### WHAT IS BEING ASKED
Leaving out the pictures, reproduce each record exactly and in full.

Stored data
----------
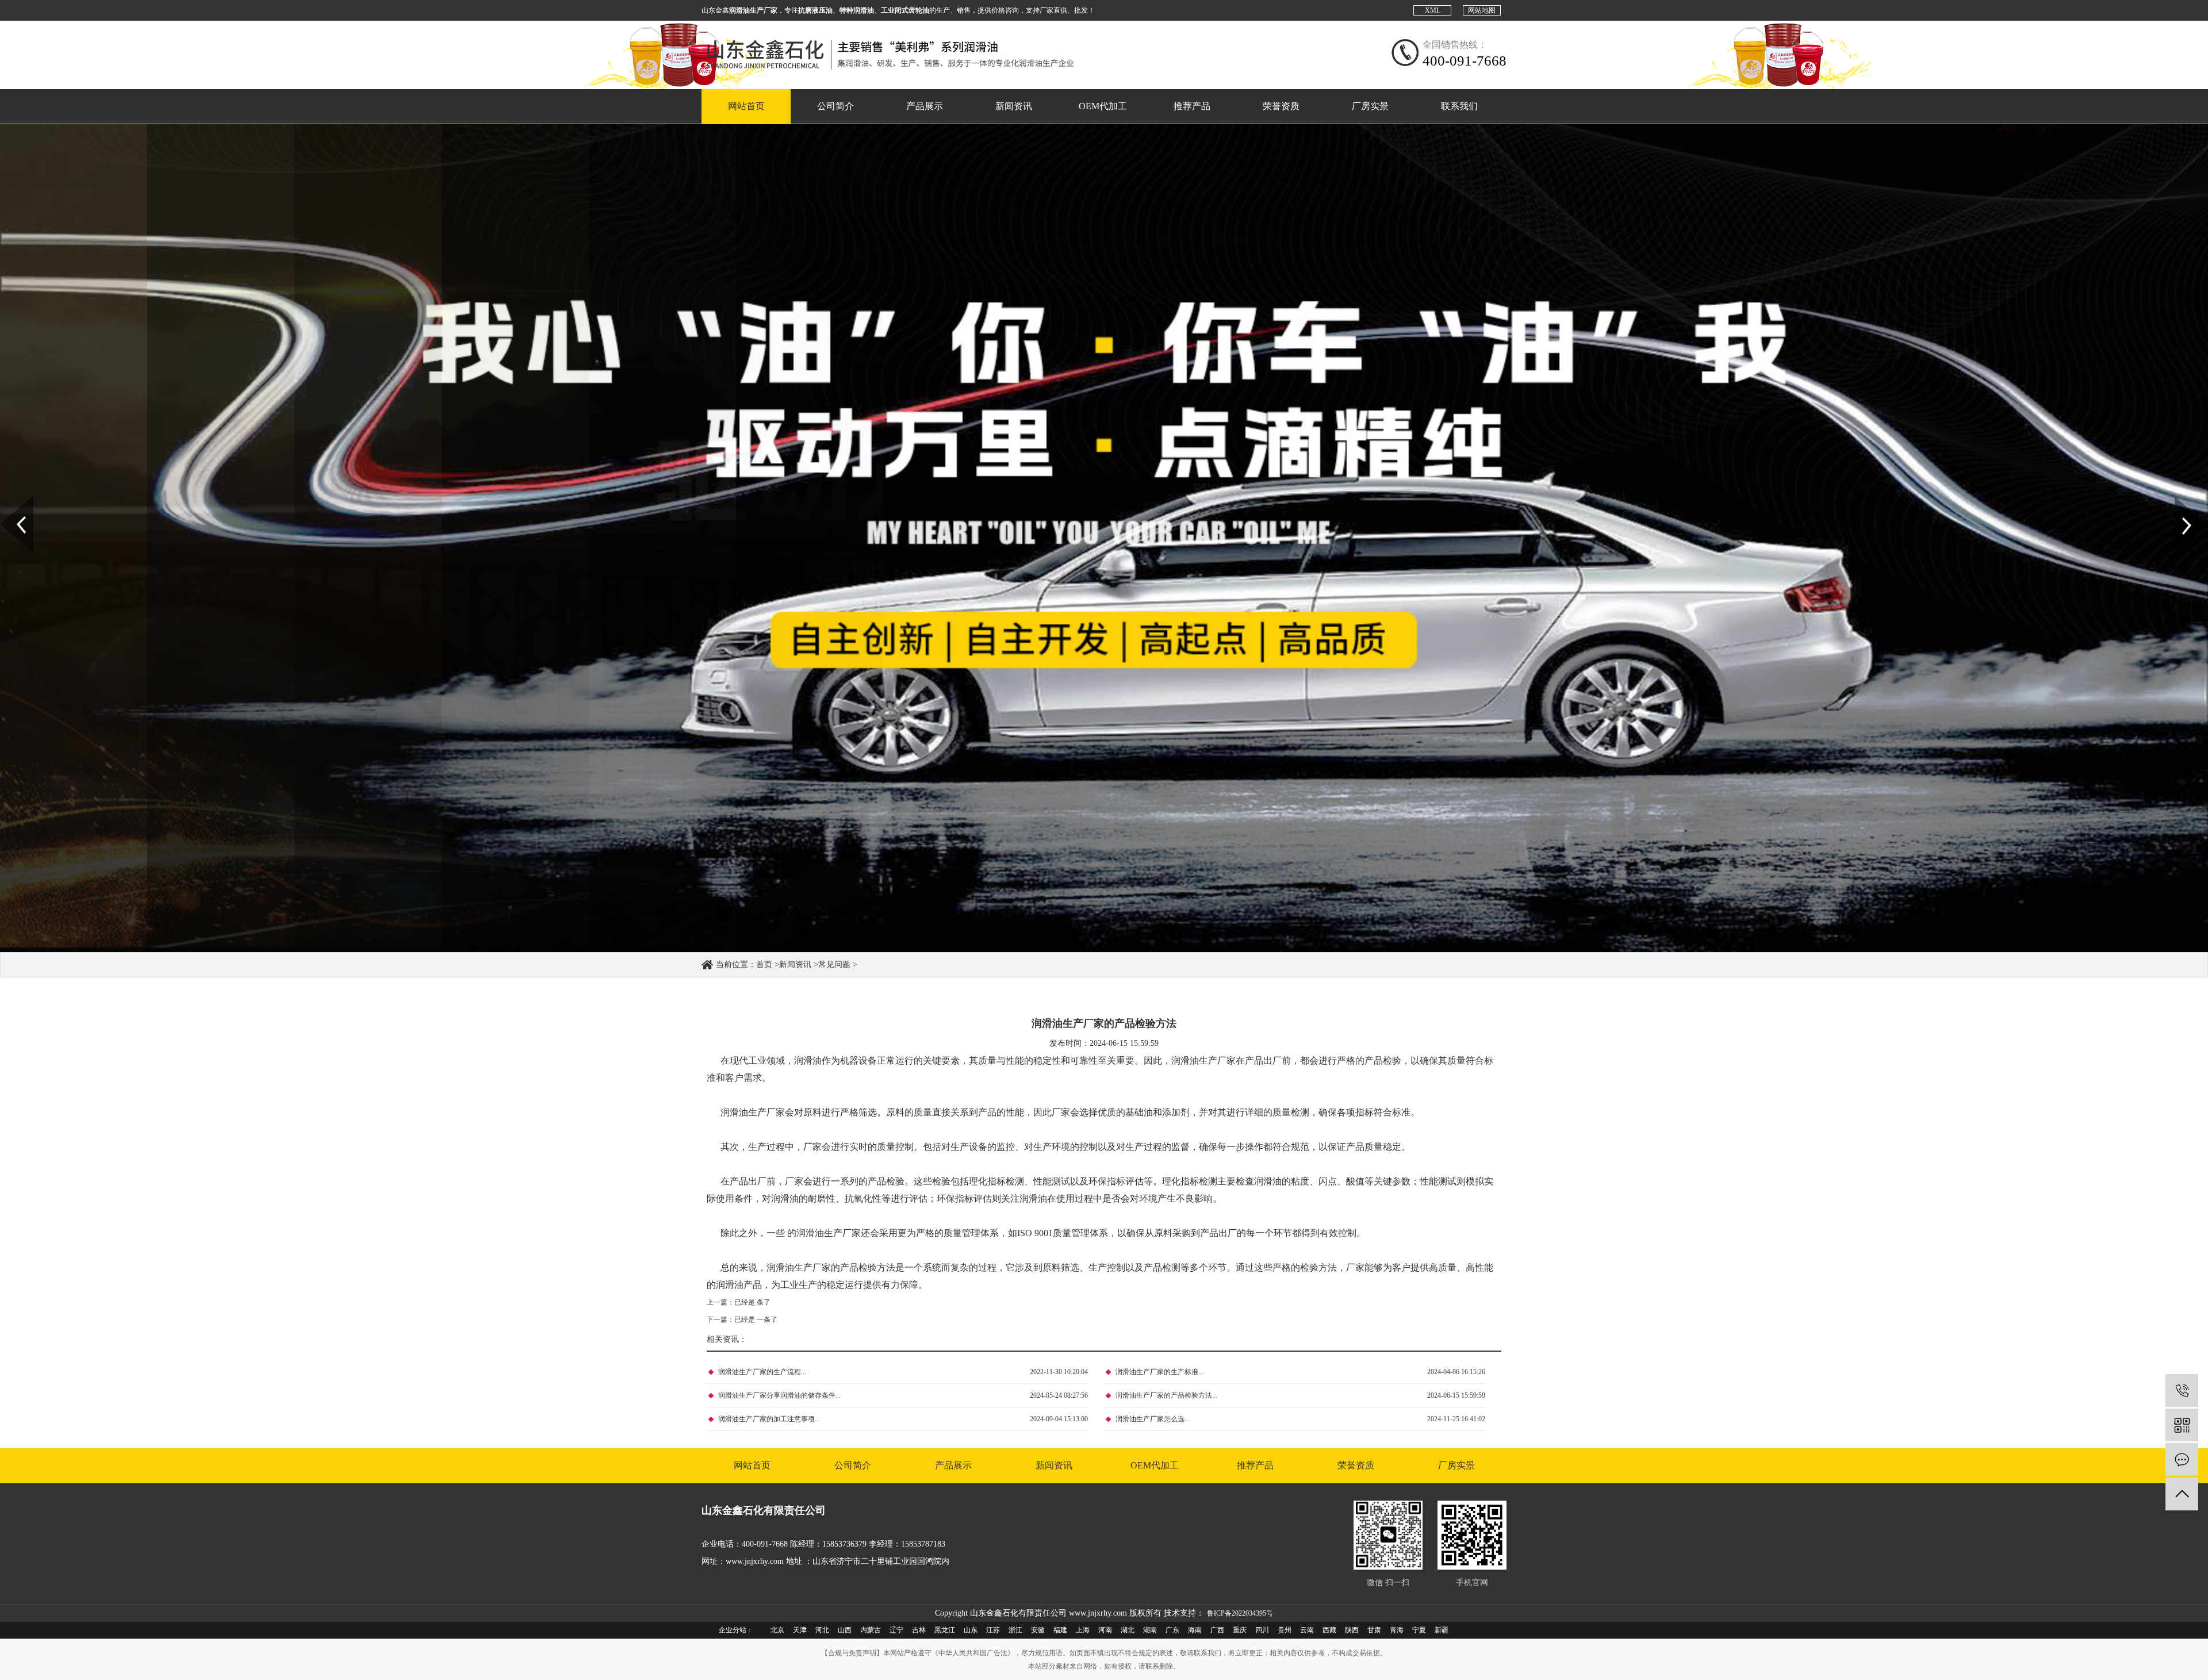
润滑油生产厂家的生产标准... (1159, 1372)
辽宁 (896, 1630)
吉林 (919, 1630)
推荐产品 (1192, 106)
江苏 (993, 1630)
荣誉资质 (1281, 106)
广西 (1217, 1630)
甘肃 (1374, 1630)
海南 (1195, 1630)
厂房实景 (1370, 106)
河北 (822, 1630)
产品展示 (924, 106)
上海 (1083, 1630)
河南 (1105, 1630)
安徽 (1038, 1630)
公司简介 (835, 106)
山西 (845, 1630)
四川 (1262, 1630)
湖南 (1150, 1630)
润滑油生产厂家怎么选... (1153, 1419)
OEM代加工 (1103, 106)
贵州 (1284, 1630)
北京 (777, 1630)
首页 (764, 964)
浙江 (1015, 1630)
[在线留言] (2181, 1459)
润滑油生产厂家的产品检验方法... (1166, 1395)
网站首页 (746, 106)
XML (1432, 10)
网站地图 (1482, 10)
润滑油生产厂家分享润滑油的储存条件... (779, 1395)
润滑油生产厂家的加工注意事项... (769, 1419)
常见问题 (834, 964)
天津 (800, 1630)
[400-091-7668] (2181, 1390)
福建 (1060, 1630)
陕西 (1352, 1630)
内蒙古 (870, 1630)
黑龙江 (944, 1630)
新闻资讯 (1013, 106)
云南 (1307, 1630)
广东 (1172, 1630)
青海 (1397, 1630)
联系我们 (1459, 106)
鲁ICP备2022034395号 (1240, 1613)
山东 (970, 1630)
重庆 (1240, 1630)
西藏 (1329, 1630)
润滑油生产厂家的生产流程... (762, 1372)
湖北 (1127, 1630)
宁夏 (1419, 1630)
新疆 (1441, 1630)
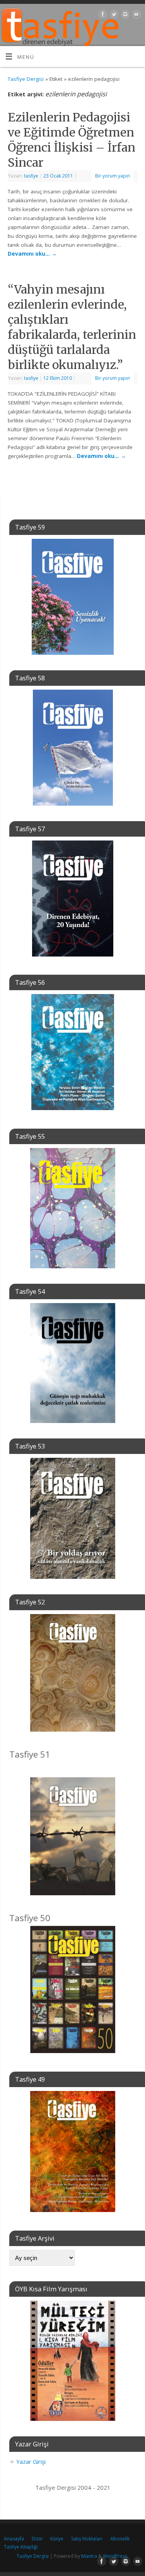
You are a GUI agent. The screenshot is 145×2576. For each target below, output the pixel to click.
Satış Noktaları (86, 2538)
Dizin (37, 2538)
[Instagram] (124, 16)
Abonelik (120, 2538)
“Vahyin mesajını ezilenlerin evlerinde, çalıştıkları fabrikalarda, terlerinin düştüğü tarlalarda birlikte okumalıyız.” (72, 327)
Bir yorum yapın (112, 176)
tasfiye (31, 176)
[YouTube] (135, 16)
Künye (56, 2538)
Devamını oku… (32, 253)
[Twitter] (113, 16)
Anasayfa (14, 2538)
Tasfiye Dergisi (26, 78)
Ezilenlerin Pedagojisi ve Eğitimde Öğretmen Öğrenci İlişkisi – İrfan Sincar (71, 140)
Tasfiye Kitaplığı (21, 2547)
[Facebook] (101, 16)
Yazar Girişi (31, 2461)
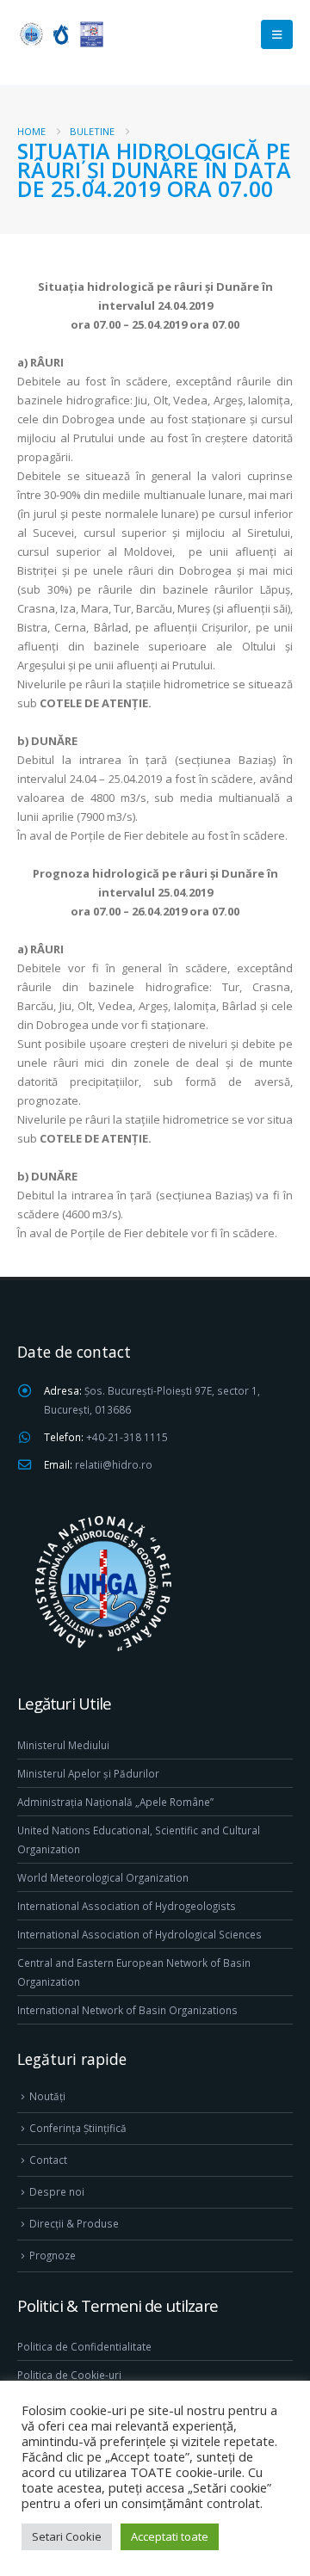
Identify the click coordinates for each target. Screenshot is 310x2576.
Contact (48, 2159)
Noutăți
----------
### FINISHED TASK
润滑油生产厂家的生产标准... (1159, 1372)
辽宁 (896, 1630)
吉林 (919, 1630)
推荐产品 (1192, 106)
江苏 (993, 1630)
荣誉资质 (1281, 106)
广西 (1217, 1630)
甘肃 (1374, 1630)
海南 (1195, 1630)
厂房实景 (1370, 106)
河北 (822, 1630)
产品展示 (924, 106)
上海 (1083, 1630)
河南 (1105, 1630)
安徽 (1038, 1630)
公司简介 (835, 106)
山西 (845, 1630)
四川 (1262, 1630)
湖南 (1150, 1630)
润滑油生产厂家怎么选... (1153, 1419)
OEM代加工 (1103, 106)
贵州 (1284, 1630)
北京 (777, 1630)
首页 (764, 964)
浙江 (1015, 1630)
[在线留言] (2181, 1459)
润滑油生产厂家的产品检验方法... (1166, 1395)
网站首页 (746, 106)
XML (1432, 10)
网站地图 (1482, 10)
润滑油生产厂家分享润滑油的储存条件... (779, 1395)
润滑油生产厂家的加工注意事项... (769, 1419)
常见问题 (834, 964)
天津 (800, 1630)
[400-091-7668] (2181, 1390)
福建 (1060, 1630)
陕西 (1352, 1630)
内蒙古 (870, 1630)
黑龙江 (944, 1630)
新闻资讯 (1013, 106)
云南 (1307, 1630)
广东 (1172, 1630)
青海 (1397, 1630)
联系我们 (1459, 106)
鲁ICP备2022034395号 (1240, 1613)
山东 (970, 1630)
重庆 (1240, 1630)
西藏 (1329, 1630)
润滑油生产厂家的生产流程... (762, 1372)
湖北 (1127, 1630)
宁夏 (1419, 1630)
新疆 (1441, 1630)
You are a GUI agent. The screenshot is 145×2576. For each target below, output the pixel to click.
Satış Noktaları (86, 2538)
Dizin (37, 2538)
[Instagram] (124, 16)
Abonelik (120, 2538)
“Vahyin mesajını ezilenlerin evlerinde, çalıştıkları fabrikalarda, terlerinin düştüğü tarlalarda birlikte okumalıyız.” (72, 327)
Bir yorum yapın (112, 176)
tasfiye (31, 176)
[YouTube] (135, 16)
Künye (56, 2538)
Devamını oku… (32, 253)
[Twitter] (113, 16)
Anasayfa (14, 2538)
Tasfiye Dergisi (26, 78)
Ezilenlerin Pedagojisi ve Eğitimde Öğretmen Öğrenci İlişkisi – İrfan Sincar (71, 140)
Tasfiye Kitaplığı (21, 2547)
[Facebook] (101, 16)
Yazar Girişi (31, 2461)
Identify the click coordinates for each target. Screenshot is 310x2576.
Contact (48, 2159)
Noutăți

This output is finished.